Heartless
Philip Ridley (scénariste de L’enfant miroir (The Reflecting Skin) avec Viggo Mortensen et Lindsay Duncan) nous livre ici un petit bijou entre rêve et cauchemar malsain, un conte noir dans un quartier de Londres, aux images oscillants entre pénombres éclairées aux néons et jours glauques et brumeux.
Le héros a tout de l’anti-héros, marqué par une tâche de vin sur un côté du visage, Jamie (Jim Sturgess) est pâle et introverti. Entre un voisin cool en apparence mais qui voit le futur comme le royaume de l’horreur et un épicier rasé et stressé, amateur de gros calibres, Jamie voit « la terreur devenir très tendance » dans sa ville.
Heartless distille la peur goutte-à-goutte comme lorsque vous entrez lentement dans un cauchemar ; un malaise indéchiffrable, imprécis s’empare du spectateur qui ne ressent ni horreur ni terreur, juste la pression d’une violence sourde, prête à surgir.
La bande originale aux accents mélancoliques qui accompagne le héros dans son histoire est entrecoupée de cris étranges, sorte de croassements. Les citoyens commencent à se faire agresser violemment, leurs blessures ressemblent à celles que pourraient faire des griffes de bêtes sauvages...
Terrains vagues, murs tagués, passants frileux, la ville semble à l’abandon, les agresseurs aux masques de reptiles font preuve d’une bestialité sans nom qui coûte la vie à la mère du héros.
Une voix lui parle alors de son père et de choses que Jamie s’efforce d’oublier ; une voix grave qu’il rencontre à l’appartement 157 d’un grand immeuble désaffecté. L’homme, surnommé Papa B, par une fillette indienne aux habits dorés, lui propose de lui montrer que le monde a encore un sens. Joesph Mawle donne au personnage un côté imposant. Qui est-il ? On l’imagine aisément sorti de l’enfer pour incarner le Diable en personne, un démon, une créature sortie de l’imagination du héros.

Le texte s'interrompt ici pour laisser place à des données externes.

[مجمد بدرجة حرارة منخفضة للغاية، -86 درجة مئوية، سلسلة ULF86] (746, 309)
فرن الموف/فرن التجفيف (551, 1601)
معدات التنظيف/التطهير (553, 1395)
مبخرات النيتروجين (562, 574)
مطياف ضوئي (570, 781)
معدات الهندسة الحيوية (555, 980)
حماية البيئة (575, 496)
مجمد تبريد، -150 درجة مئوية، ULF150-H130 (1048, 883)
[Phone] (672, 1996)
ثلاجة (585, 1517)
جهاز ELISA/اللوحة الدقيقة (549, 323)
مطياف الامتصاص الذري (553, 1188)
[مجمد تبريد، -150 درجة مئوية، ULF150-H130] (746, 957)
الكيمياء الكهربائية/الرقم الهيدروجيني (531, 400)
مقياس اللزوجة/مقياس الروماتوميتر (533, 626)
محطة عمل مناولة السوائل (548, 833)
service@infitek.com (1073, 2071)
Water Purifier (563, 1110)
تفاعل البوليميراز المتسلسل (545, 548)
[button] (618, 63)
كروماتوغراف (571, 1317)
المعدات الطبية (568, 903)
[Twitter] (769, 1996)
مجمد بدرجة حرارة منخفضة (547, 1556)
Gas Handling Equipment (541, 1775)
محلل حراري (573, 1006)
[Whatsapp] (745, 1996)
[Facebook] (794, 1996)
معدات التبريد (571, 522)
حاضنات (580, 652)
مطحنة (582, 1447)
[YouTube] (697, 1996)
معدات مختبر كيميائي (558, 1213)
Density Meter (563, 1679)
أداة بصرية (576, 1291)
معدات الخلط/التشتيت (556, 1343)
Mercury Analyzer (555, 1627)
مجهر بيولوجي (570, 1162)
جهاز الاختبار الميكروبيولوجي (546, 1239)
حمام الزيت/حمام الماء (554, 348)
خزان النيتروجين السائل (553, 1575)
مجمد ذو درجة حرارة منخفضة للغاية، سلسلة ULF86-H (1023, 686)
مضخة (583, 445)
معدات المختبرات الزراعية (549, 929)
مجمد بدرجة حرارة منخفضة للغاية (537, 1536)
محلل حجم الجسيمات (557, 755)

Jamie se perd alors dans un dédale de promesses, de désirs, il rencontre Tia (Clémence Poésy) dans un monde qui semble voué à périr par le feu. Renoncera-t-il ou non à Dieu ? Exaucera-t-il la dernière volonté de sa mère ?
L’impression s’inscrit en nous, comme chez le héros, d’avoir respiré toute la folie du monde. On finit comme le voisin cool, on ne voit plus qu’une masse de chaos.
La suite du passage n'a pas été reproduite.